Problem to solve
Return the entire text on becoming a wildlife photographer word for word, with nothing changed.

Excerpted passage
===============
How to Become a Wildlife Photographer


Photographing wildlife can either be a thrilling hobby or a lucrative career. Whether your goals include award-winning photographs in National Geographic or simply capturing the fox that lives nearby, you'll need to prepare in order to become a successful wildlife photographer.

  • Take classes other than traditional photography classes. Wildlife biology classes are especially beneficial to a wildlife photographer. You'll need to understand animal behavior patterns to effectively capture the behavior on film. Consider nature and survival classes, as well. Wildlife photographers travel to remote areas of the world and often spend days at a time outside.

  • Practice photographing animals. It might go without saying, but the more experience you gain photographing wildlife, the more successful you'll eventually be. Don't limit yourself to wildlife. Take photos of your dog or cat. Try to catch them running or stretching. The best wildlife photographs use the animals' eyes as a focal point.

  • Experiment with your camera settings. You'll have less than a second to capture that perfect photograph, and you don't want to ruin the photo with inappropriate settings. Take photos at different times of the day and learn how your camera reacts.
===============
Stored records
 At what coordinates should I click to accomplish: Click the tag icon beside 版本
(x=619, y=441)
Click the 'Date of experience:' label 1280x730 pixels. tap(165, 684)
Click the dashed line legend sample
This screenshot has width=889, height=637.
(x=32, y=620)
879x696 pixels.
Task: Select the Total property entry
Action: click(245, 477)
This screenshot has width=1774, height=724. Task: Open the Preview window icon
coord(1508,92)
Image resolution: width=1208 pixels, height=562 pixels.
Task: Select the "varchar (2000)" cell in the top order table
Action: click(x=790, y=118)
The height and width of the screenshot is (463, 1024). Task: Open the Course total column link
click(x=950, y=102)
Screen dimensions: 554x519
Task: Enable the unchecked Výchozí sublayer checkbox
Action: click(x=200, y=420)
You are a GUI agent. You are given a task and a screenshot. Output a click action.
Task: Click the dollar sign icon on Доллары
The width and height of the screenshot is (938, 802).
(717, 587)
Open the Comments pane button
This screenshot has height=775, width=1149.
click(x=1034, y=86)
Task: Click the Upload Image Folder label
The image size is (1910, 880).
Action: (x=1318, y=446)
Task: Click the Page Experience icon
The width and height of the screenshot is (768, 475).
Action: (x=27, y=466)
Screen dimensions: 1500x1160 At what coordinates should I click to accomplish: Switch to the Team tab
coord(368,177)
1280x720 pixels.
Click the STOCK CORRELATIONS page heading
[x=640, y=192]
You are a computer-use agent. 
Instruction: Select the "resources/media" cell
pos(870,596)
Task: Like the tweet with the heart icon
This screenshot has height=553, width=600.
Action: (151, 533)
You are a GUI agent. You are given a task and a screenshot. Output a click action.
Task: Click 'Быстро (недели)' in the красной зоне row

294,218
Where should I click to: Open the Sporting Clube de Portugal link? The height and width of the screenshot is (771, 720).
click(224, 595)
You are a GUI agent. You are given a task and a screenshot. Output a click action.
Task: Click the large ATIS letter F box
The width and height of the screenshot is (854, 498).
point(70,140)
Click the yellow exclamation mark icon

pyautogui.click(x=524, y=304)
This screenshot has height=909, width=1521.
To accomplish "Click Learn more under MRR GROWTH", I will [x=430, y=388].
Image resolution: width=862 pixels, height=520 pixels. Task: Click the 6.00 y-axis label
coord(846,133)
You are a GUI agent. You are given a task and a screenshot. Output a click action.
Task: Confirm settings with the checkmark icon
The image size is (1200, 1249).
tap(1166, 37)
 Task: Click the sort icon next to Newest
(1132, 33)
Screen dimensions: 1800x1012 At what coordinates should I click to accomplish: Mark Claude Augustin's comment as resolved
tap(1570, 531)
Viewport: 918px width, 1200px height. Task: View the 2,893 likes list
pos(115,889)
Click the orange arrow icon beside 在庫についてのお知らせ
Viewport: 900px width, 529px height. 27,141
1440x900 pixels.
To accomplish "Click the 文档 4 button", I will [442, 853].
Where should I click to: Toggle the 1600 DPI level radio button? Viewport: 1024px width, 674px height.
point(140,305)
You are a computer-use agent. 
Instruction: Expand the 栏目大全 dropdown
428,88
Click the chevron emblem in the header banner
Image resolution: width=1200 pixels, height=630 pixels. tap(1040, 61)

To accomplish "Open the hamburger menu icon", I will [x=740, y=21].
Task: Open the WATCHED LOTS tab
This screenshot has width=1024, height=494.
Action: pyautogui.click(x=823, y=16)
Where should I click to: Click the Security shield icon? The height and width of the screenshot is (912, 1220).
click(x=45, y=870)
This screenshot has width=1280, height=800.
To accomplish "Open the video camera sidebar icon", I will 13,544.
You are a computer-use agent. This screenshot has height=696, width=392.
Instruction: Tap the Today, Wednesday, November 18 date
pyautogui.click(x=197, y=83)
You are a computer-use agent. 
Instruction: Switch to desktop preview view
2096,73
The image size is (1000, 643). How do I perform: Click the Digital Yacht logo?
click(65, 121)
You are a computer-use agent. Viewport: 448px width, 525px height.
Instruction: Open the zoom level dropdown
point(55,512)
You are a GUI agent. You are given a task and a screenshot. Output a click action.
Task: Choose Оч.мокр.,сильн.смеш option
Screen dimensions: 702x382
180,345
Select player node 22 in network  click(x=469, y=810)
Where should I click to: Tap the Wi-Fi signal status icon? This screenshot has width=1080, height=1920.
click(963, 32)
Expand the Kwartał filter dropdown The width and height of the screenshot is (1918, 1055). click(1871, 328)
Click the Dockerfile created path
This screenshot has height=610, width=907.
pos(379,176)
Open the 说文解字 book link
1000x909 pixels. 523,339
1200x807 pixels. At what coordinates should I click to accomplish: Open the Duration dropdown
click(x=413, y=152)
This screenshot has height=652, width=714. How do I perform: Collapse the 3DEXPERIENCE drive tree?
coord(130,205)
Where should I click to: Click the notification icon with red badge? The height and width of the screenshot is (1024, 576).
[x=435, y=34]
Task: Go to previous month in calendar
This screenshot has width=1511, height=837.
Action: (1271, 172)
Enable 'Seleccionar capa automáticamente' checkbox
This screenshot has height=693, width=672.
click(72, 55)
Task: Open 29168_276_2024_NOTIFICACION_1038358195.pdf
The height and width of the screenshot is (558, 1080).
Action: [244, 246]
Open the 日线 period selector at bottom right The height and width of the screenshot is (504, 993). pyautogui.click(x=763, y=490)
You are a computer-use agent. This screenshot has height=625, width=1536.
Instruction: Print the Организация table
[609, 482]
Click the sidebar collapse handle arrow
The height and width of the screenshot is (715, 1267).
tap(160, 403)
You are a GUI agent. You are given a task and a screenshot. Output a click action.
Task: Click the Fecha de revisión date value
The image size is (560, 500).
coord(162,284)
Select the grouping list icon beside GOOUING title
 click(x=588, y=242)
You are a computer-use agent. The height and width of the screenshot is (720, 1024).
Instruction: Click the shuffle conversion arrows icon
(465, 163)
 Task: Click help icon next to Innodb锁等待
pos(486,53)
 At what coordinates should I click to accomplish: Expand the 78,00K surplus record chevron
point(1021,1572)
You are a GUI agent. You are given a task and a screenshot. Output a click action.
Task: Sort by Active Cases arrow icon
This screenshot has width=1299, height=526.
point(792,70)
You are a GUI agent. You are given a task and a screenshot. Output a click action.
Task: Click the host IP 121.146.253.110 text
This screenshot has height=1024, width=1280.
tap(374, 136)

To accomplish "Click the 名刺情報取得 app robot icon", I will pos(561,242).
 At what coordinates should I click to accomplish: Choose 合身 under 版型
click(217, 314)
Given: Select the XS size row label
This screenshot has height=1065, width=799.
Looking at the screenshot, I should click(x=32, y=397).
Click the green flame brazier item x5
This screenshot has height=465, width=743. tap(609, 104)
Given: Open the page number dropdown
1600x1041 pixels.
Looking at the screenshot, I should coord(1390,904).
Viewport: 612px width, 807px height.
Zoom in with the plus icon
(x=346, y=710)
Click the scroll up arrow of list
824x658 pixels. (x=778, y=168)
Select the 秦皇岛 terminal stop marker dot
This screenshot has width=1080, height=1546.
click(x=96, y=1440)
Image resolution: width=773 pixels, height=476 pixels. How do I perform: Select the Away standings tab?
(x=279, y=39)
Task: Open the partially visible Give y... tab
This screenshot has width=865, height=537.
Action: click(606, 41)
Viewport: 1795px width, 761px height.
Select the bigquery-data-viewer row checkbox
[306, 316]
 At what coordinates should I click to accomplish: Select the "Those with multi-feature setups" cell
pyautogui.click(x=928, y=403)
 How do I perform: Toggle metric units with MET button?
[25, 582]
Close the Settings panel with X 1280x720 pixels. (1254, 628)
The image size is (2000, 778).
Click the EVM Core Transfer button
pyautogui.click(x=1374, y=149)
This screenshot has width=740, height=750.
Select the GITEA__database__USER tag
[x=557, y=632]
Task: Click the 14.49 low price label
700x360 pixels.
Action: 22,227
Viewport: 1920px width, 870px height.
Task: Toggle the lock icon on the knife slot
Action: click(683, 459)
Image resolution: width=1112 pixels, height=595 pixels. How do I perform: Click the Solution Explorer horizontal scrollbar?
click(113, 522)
===============
Reply to the exercise
How to Become a Wildlife Photographer


Photographing wildlife can either be a thrilling hobby or a lucrative career. Whether your goals include award-winning photographs in National Geographic or simply capturing the fox that lives nearby, you'll need to prepare in order to become a successful wildlife photographer.

  • Take classes other than traditional photography classes. Wildlife biology classes are especially beneficial to a wildlife photographer. You'll need to understand animal behavior patterns to effectively capture the behavior on film. Consider nature and survival classes, as well. Wildlife photographers travel to remote areas of the world and often spend days at a time outside.

  • Practice photographing animals. It might go without saying, but the more experience you gain photographing wildlife, the more successful you'll eventually be. Don't limit yourself to wildlife. Take photos of your dog or cat. Try to catch them running or stretching. The best wildlife photographs use the animals' eyes as a focal point.

  • Experiment with your camera settings. You'll have less than a second to capture that perfect photograph, and you don't want to ruin the photo with inappropriate settings. Take photos at different times of the day and learn how your camera reacts.